Ahmet ERBAŞ: 14 Kasım’da MHP lideri Devlet Bahçeli’yi ağırlamaya hazırlanıyormuşsunuz. Bunun için hazırlıklara başlamışsınız ve her ince detayı tekrar tekrar kontrol ediyormuşsunuz.
Ersin TATAR: Dün Lefke’den Saray’a kilolarca hurma ile dönmüşsünüz. Anlaşılan bugünlerde Saray’a gelenlere ikram olarak hurma vereceksiniz. Lefke’nin hurması da bir başka güzel oluyor değil mi?
İsmail ARTER: 15 Kasım’da Maraş’ta yapılacak gezi için adeta seferber olmuşsunuz ve o bölgeyi resmen pırıl pırıl yapmışsınız. Ee gelen misafirler ağır olunca yapacak başka bir şey yok tabi.
Dimağ ÇAĞINER: Kıbrıs Türk Otelciler Birliği Başkanlığına yeniden seçilmenizden ötürü sizi tebrik ediyoruz. Gerçekten çok zor bir dönemde üyelerin size olan güveni son derece önemli, bu zor dönemi en az hasarla atlatmak gerekiyor.
Dr. Özlem GÜRKUT: Kıbrıs Türk Tabipleri Birliği Başkanlığına tek aday olarak oybirliği ile seçilmenizden ötürü sizi de tebrik ediyoruz. Dere geçerken at değiştirilmez misali bu zor dönemde meslektaşlarınız size güveniyor.
Fikri MACİLA: Kuzey Kıbrıs Turing ve Otomobil Kurumunun organize ettiği şampiyonanın beşinci yarışında birinciliğe uzanmışsınız. Ee kendi adınıza olan yarışta da zaten sizden böyle bir sonuç bekliyorduk.

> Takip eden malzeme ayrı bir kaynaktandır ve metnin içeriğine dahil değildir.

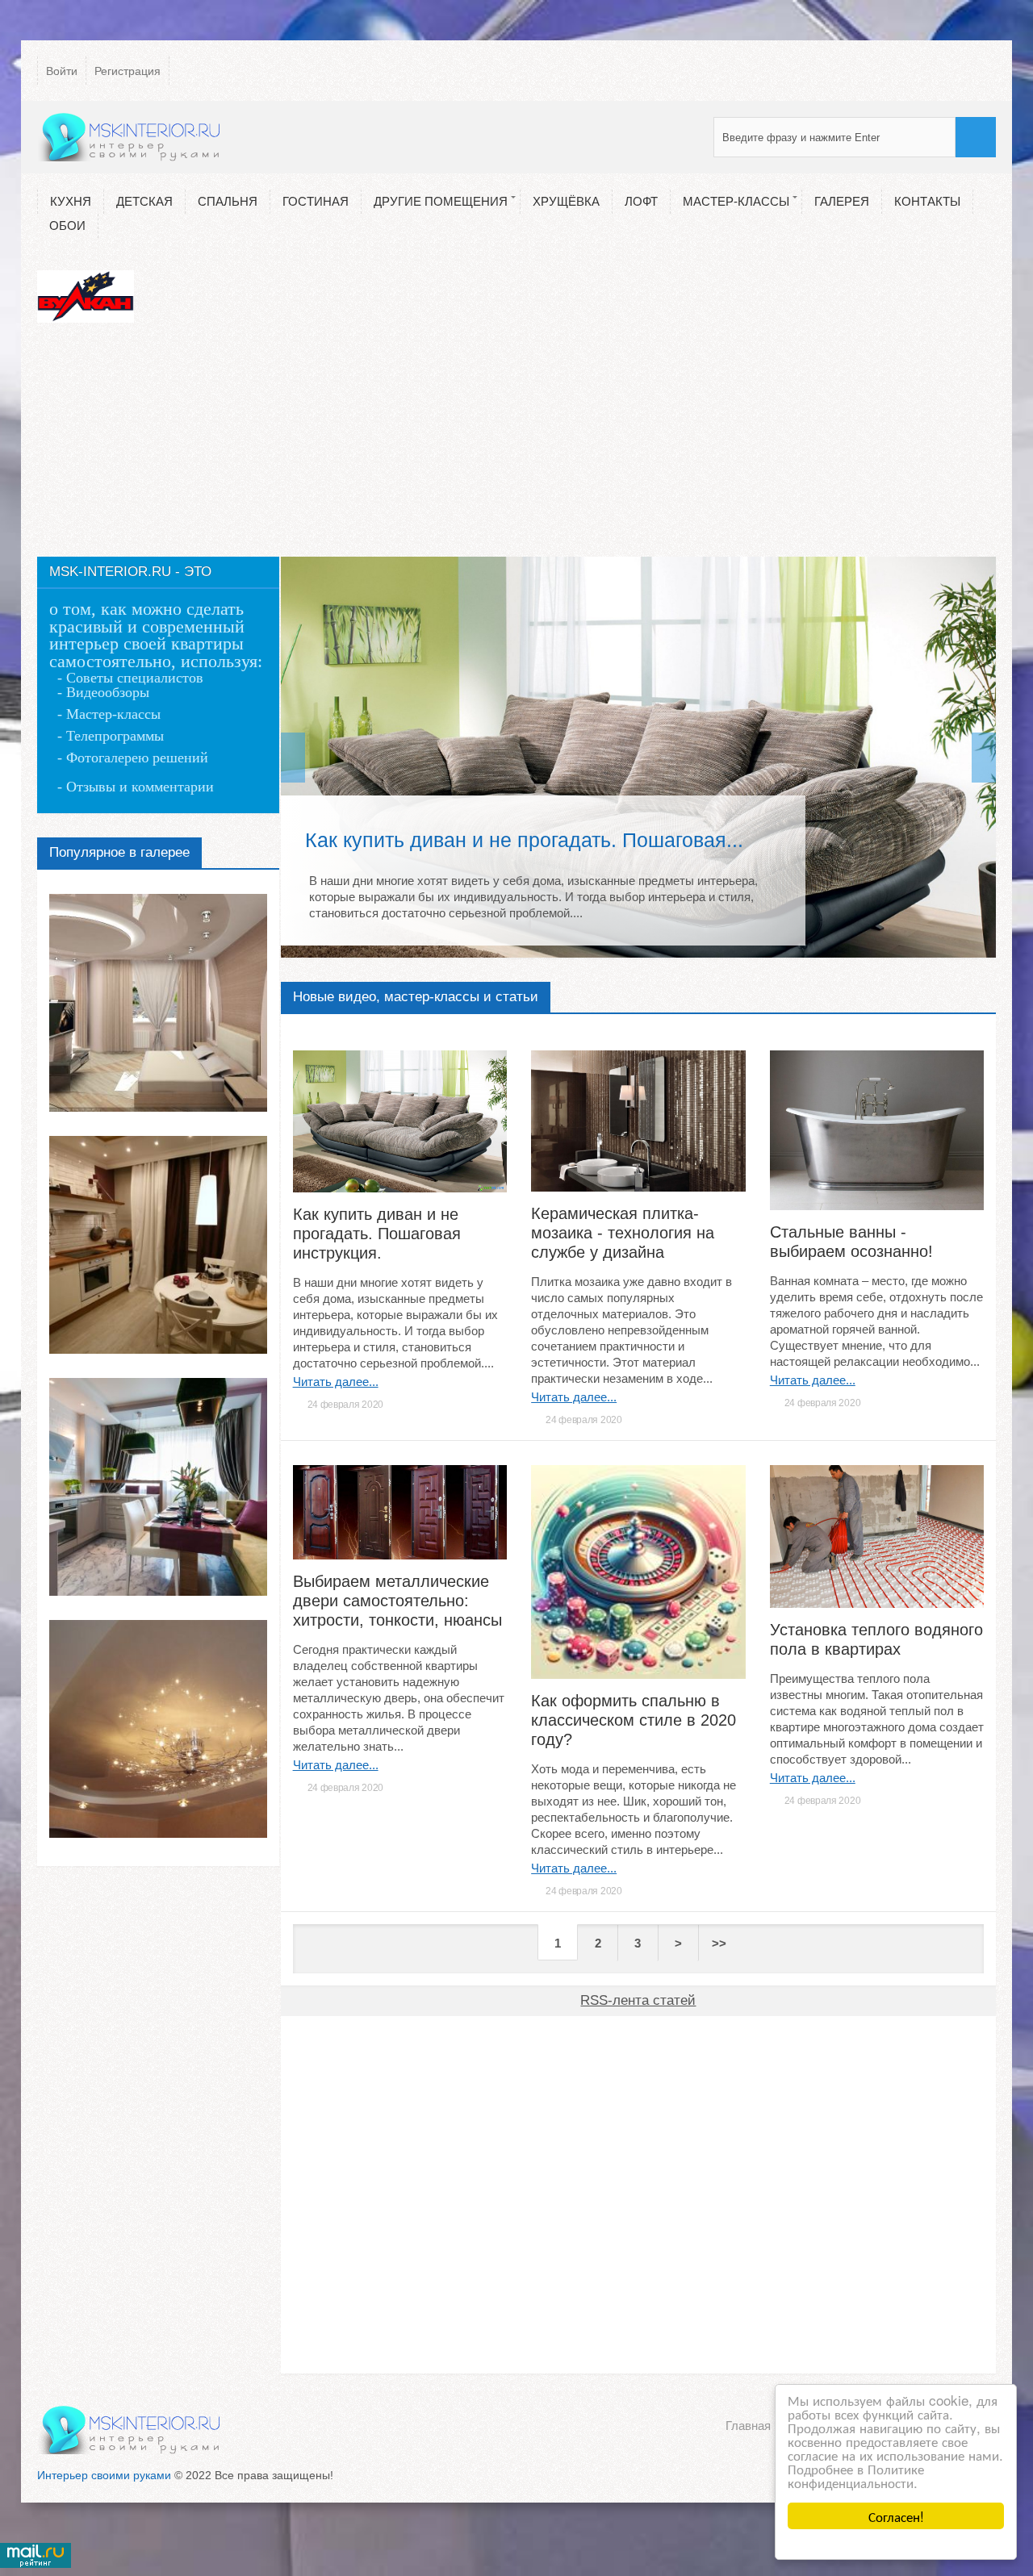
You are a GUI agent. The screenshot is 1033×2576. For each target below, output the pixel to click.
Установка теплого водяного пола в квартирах (876, 1639)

Suphi ASİLTURK: Son günlerde parti içinde tuhaf işler olmaya başladığını ve sizin de disiplin kuruluna verildiğinizi duyduk. Anlaşılan YDP kurultayı yaklaştıkça tansiyon artıyor.
Doç. Dr. Nazım BERATLI: Ata Atun Hoca ile programlara yeniden başlamışsınız ama birileri de galiba sizi sabote etmek için ellerinden geleni yapmaya çalışıyorlar. Niyetleri ne bu arkadaşların?
Dr. Özdemir BEROVA: Sizin genç şoförün geçenlerde ufak bir kaza yaptığını duyduk. Çok şükür ki kimseye bir şey olmamış. Ee bu işler böyle, vura kıra öğrenecek araba sürmeyi. Durmak yok yola devam.